From: Philippe Verdy (verdy_p@wanadoo.fr)
Date: Sat Oct 06 2007 - 22:36:49 CDT
Mike wrote:
> Mark Davis wrote:
> > If sets don't have an implied ordering, do we need to require a POSIX
> > style longest match, which could be slow?
>
> In a set, I keep track of the strings by their length, so the longest
> match is always found. I don't think you want to backtrack and try a
> shorter string since the longer match is supposed to be treated as a
> unit....
Mark, the question is not "if sets don't have an implied ordering". By
definition a set is a unordered thing. There does not exist any ordered set.
Two good questions to ask then are:
(1) Ordering does not affect sets, but the way they are *constructed* using
set constructors like ranges. The ranges that you can insert within a set
constructor are ordered.
So please, don't mix the regexp expressed syntaxically as "[abc]", which is
a set constructor (more exactly a compound constructor), with the set it
builds. In other words "[abc]" is NOT a set but an operation that builds a
set from several constants ('a', 'b', 'c') and operators ('[', ']' and the
side-by-side concatenation, which is here idempotent to a function
application for the right side, and the composition of functions on its left
side).
(1) What are the ur-elements in this set?
(for the definition of what is an ur-element, and how it differs from an
element, look for example in Wikipedia: an element can contain things, an
ur-lement can only be part of a set. A synonym of "ur-element" is "atom"
within some mathematical branches that don't make distinctions between
"complete" and "incomplete" domains, but all incomplete domains, where atoms
and ur-elements are considered distinct, can be extended as being part of a
complete domain, where they don't differ.)

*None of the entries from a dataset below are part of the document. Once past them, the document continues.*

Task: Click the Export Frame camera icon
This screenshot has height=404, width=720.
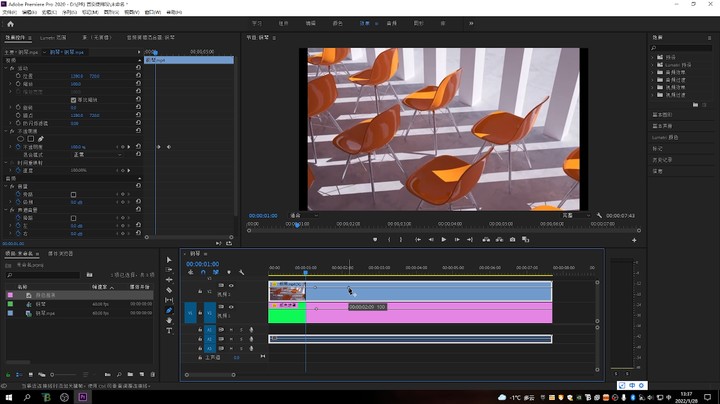Action: [x=512, y=240]
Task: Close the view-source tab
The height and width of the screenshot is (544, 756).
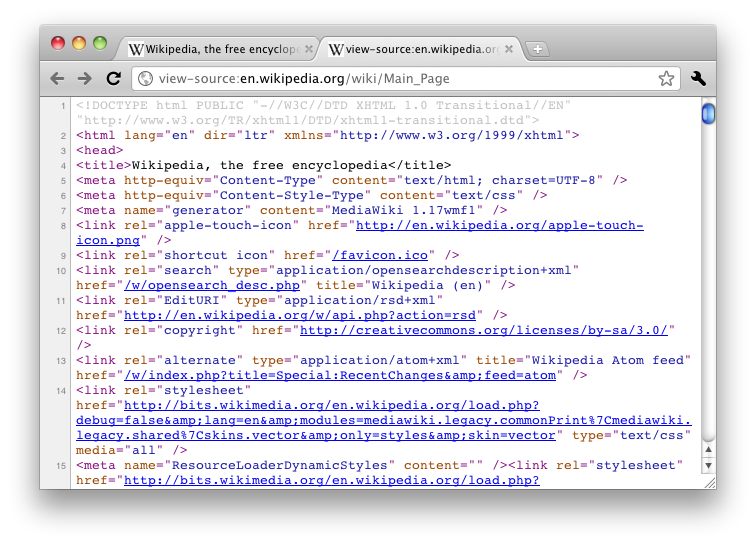Action: pos(509,49)
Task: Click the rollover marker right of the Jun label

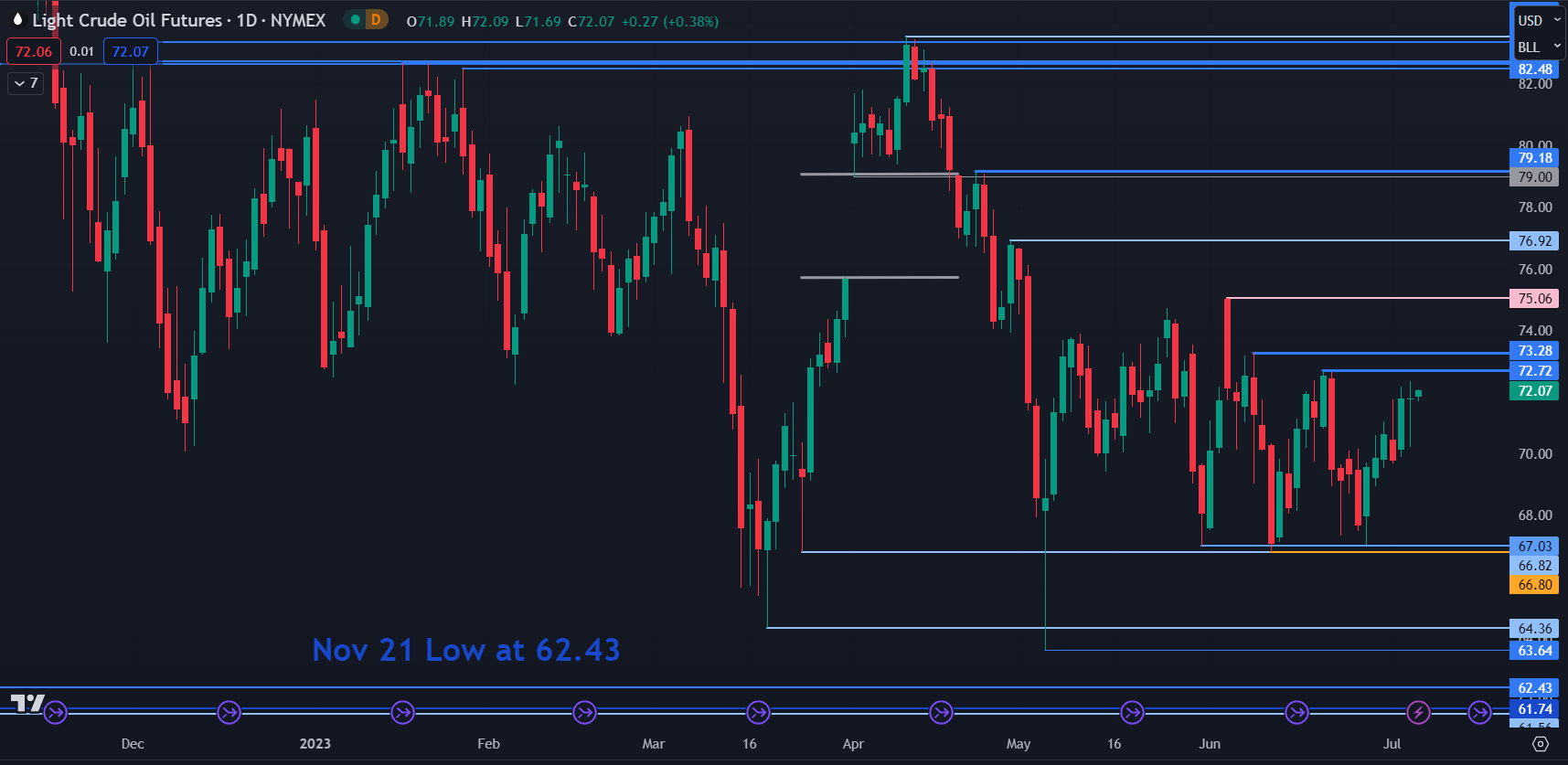Action: (1296, 712)
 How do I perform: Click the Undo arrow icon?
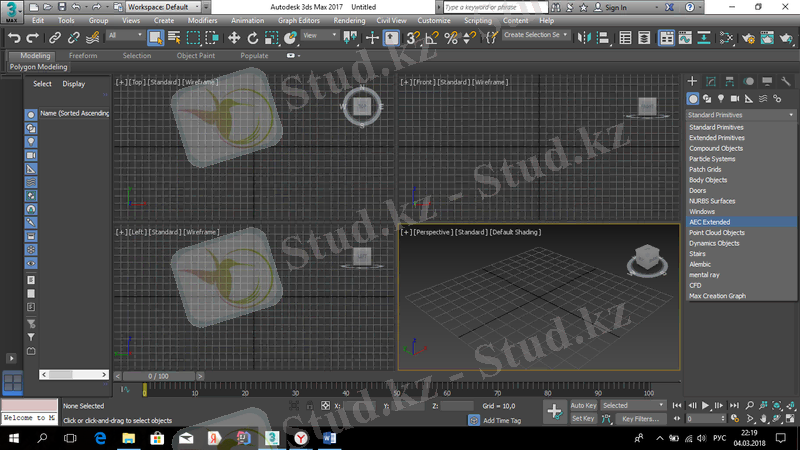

To determine which are the ur-element, the first thing you must determine is
the domain, and you must also determine if the domain is complete (in that
case you must admit the existence of the undetermined element, generally
named "unknown" or "undefined" or "bottom", as a member of ALL sets in this
domain) or not (in that case you need to discriminate between strict and non
strict pattern matching rules).
This is justified mathematically (theorem of Gödel) according to any
self-consistent and complete logic system: to make the system complete, the
existence of the undetermined element within the domain is absolutely
necessary. Its main property is that it is undecidable (either true or
false), infinite (if you use finite inference rules), omnipotent (present in
every set, including all meta-sets or the set of functions acting on
elements of the domain), matchable (using pattern-matching rules),
productive (it transforms a unproductive system that never ends within an
incomplete domain, into a productive system that is guaranteed to terminate
in a finite number of steps when working in the complete domain).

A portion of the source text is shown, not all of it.